It's so easy to ship completely broken AI features because you can't really unit test them and unit tests have been the main standard for whether code is working for a long time now.
The most successful AI companies (OpenAI, Anthropic, Cursor) are all dogfooding their products as far as I can tell, and I don't really see any other reliable way to make sure the AI feature you ship actually works.
Tests are called "evals" (evaluations) in the AI product development world. Basically you let humans review LLM output or feed it to another LLM with instructions how to evaluate it.
Interesting, never really thought of it outside of this comment chain but I'm guessing approaches like this hurt the typical automated testing devs would do but seeing how this is MSFT (who already stopped having dedicated testing roles for a good while now, rip SDET roles) I can only imagine the quality culture is even worse for "AI" teams.

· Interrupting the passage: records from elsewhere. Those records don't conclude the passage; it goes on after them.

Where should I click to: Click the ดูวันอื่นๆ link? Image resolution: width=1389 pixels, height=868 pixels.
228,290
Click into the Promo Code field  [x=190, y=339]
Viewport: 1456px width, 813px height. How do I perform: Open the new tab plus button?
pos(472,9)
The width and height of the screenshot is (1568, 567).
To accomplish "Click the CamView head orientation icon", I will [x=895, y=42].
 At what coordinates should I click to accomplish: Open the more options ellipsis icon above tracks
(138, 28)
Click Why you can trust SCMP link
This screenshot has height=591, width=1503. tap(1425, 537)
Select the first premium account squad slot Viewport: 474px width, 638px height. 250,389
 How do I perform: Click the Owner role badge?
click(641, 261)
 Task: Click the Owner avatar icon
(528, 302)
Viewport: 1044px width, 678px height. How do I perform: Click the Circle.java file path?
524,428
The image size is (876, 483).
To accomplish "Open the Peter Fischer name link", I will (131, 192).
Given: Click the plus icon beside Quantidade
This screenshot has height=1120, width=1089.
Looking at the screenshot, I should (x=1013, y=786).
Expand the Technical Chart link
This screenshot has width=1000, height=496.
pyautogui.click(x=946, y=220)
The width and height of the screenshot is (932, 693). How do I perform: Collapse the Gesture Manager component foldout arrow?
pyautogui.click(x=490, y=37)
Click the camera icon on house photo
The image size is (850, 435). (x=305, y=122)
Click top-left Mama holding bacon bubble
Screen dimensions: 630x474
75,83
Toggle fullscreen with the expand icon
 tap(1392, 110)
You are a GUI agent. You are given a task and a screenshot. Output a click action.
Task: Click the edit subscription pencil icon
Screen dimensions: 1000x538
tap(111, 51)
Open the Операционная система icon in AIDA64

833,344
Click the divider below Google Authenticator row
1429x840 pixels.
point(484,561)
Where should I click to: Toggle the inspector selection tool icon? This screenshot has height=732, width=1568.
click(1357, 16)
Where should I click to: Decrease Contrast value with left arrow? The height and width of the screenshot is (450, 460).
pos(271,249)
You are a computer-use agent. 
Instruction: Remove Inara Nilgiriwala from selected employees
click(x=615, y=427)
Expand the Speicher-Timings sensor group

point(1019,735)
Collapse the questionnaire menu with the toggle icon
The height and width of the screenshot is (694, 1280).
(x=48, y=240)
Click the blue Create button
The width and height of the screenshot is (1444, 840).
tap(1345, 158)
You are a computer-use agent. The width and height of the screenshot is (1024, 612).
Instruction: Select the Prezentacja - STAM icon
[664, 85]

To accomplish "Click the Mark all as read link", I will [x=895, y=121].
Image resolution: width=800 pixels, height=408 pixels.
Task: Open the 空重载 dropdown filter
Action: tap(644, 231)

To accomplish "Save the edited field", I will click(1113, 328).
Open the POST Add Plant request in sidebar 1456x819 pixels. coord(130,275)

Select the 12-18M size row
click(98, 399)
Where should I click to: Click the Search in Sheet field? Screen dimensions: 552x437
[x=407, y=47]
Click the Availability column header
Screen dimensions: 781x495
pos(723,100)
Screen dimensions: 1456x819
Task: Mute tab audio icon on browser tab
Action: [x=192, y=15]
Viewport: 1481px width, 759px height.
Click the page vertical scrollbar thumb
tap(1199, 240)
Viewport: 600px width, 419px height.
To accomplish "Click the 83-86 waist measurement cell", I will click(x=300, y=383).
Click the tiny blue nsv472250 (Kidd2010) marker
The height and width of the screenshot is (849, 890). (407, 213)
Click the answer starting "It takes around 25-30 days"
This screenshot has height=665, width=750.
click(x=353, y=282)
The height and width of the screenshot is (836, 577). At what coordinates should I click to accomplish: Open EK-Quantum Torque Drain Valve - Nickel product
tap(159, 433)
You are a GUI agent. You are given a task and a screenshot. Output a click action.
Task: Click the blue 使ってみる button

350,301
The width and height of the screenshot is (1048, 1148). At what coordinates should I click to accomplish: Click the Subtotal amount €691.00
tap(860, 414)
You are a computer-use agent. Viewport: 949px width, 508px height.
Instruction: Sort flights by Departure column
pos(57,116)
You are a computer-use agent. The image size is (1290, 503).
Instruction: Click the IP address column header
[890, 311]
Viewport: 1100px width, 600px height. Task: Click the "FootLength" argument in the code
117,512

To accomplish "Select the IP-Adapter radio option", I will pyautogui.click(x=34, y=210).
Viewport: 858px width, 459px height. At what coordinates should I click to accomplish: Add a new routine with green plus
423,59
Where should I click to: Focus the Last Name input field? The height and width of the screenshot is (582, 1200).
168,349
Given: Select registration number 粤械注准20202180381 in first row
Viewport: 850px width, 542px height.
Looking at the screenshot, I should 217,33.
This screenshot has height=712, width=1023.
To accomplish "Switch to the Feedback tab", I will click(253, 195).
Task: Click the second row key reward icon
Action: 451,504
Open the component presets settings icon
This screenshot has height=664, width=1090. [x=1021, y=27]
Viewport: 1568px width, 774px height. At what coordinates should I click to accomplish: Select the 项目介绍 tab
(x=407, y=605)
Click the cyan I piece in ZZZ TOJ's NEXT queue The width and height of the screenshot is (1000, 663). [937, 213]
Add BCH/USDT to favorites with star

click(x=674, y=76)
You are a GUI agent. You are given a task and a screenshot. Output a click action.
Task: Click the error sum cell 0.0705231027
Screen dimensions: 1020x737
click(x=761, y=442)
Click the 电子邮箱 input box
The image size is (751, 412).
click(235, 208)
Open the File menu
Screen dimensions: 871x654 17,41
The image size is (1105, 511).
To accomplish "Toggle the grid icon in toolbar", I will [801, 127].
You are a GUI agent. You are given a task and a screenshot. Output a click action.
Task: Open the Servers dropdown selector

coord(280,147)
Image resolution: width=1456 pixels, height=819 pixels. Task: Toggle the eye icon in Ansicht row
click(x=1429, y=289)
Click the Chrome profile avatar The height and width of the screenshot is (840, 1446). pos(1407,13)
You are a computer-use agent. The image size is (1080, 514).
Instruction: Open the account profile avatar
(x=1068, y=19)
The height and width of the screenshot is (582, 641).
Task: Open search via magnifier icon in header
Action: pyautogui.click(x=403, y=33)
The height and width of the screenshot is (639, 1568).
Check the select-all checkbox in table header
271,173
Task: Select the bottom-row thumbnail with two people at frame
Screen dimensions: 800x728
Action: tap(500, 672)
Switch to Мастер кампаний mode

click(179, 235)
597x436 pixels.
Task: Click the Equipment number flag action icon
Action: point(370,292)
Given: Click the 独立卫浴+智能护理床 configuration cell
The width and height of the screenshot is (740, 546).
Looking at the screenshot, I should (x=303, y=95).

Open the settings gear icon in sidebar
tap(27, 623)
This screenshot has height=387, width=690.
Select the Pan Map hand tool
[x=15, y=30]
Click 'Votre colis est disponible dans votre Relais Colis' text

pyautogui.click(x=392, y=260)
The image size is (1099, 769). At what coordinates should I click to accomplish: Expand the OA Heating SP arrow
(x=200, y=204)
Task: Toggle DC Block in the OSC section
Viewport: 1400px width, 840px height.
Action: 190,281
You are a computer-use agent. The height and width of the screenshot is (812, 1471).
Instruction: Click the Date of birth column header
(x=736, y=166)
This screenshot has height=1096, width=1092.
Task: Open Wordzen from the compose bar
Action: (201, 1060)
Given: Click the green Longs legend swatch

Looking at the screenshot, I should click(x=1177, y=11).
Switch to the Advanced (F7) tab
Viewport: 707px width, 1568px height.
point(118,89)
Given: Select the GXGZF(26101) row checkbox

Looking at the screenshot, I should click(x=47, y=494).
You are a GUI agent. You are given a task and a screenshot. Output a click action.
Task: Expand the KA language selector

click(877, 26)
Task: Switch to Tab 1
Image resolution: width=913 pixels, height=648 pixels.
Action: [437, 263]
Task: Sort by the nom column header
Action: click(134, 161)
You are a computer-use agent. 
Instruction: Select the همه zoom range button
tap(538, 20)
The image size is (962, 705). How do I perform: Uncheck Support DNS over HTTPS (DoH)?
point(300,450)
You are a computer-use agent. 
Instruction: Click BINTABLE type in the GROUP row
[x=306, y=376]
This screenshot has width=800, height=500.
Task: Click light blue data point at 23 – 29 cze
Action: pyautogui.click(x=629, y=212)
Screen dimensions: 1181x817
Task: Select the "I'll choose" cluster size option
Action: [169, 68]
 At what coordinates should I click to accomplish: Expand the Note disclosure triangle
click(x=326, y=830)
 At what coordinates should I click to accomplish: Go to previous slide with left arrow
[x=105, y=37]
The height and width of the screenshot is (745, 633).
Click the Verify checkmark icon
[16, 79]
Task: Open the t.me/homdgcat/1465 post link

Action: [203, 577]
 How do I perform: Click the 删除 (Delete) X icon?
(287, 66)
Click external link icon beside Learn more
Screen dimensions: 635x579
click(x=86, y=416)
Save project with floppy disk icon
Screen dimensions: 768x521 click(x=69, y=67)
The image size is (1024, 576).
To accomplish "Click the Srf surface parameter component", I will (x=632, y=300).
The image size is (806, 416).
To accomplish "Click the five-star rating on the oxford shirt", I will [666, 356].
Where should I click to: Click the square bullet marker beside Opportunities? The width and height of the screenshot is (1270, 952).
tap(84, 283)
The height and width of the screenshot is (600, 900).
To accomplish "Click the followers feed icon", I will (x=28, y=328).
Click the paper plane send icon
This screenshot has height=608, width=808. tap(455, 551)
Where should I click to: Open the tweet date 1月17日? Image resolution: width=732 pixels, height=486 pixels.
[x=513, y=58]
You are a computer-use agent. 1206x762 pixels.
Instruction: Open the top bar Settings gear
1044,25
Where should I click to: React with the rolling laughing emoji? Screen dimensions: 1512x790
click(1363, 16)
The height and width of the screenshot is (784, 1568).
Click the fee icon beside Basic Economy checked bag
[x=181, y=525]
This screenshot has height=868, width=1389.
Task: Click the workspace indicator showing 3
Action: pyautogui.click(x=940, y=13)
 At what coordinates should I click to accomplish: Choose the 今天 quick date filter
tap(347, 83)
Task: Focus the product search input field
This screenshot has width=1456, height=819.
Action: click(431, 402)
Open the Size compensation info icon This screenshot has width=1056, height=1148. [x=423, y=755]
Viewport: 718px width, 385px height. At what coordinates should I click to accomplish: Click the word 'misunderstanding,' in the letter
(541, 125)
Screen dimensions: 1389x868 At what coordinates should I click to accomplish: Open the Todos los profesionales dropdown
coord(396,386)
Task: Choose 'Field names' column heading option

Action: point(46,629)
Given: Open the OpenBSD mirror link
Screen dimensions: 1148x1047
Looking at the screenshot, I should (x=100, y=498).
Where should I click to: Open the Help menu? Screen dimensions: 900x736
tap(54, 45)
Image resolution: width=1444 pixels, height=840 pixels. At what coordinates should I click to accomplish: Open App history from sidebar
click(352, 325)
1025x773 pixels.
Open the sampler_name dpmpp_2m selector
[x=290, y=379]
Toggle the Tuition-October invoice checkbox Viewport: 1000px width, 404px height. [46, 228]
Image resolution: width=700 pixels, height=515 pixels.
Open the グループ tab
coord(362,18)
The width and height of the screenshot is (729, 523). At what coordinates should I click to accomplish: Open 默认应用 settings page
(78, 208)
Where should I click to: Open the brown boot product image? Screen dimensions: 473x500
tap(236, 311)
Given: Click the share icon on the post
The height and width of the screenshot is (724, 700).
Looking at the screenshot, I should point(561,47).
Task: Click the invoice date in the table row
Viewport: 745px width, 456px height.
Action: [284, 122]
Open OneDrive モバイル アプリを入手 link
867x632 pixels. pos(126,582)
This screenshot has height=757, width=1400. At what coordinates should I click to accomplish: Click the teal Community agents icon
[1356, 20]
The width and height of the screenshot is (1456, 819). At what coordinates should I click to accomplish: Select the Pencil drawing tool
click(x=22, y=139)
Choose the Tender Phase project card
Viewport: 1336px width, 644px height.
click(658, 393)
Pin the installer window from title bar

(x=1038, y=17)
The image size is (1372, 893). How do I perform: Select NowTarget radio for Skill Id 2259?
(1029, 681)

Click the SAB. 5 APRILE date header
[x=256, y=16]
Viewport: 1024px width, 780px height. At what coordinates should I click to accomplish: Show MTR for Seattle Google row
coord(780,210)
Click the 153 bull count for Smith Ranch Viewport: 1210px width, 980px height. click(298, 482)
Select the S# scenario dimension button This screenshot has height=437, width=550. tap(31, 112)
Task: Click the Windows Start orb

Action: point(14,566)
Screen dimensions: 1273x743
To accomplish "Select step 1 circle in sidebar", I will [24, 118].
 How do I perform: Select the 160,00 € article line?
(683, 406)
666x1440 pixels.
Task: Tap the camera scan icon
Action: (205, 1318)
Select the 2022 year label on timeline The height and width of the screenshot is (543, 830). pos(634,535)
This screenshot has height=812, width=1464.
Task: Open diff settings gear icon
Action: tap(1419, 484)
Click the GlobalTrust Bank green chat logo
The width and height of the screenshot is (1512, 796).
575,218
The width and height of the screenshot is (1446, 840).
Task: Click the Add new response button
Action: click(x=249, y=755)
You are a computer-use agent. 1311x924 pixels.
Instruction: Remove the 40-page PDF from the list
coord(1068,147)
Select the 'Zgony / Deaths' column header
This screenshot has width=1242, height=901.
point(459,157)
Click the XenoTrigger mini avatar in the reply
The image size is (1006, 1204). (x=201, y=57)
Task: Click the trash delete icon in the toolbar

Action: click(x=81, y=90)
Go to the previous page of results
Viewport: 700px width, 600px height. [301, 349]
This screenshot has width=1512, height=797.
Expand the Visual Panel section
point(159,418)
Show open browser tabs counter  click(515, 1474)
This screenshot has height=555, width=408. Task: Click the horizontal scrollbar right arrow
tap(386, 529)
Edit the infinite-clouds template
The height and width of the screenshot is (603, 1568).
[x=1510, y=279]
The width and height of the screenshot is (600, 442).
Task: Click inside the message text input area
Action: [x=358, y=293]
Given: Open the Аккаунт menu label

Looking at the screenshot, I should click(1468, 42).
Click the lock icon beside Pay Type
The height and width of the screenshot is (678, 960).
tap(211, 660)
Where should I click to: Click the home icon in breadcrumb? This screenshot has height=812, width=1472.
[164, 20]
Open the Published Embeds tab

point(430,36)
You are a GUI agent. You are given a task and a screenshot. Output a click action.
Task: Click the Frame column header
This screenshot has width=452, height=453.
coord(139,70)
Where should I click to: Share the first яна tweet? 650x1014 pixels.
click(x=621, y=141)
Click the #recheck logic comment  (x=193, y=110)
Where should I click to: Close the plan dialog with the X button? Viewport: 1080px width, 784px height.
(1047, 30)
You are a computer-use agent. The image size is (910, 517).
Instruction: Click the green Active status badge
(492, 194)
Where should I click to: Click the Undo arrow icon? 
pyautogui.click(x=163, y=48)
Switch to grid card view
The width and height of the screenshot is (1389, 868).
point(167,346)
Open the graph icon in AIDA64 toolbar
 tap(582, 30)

Traditional Microsoft devs are used to deterministic tests: assert result == expected, whereas AI requires probabilistic evals and quality monitoring in prod. I think Microsoft simply lacks the LLM Ops culture right now to build a quality evaluation pipeline before release; they are testing everything on users
50% of our code is being written by AI! Or at least, autocompleted by AI. And then our developers have to fix 50% of THAT code so that it does what they actually wanted to do in the first place. But boy, it sure produces a lot of words!
The most successful AI companies (OpenAI, Anthropic, Cursor) are all dogfooding their products as far as I can tell, and I don't really see any other reliable way to make sure the AI feature you ship actually works.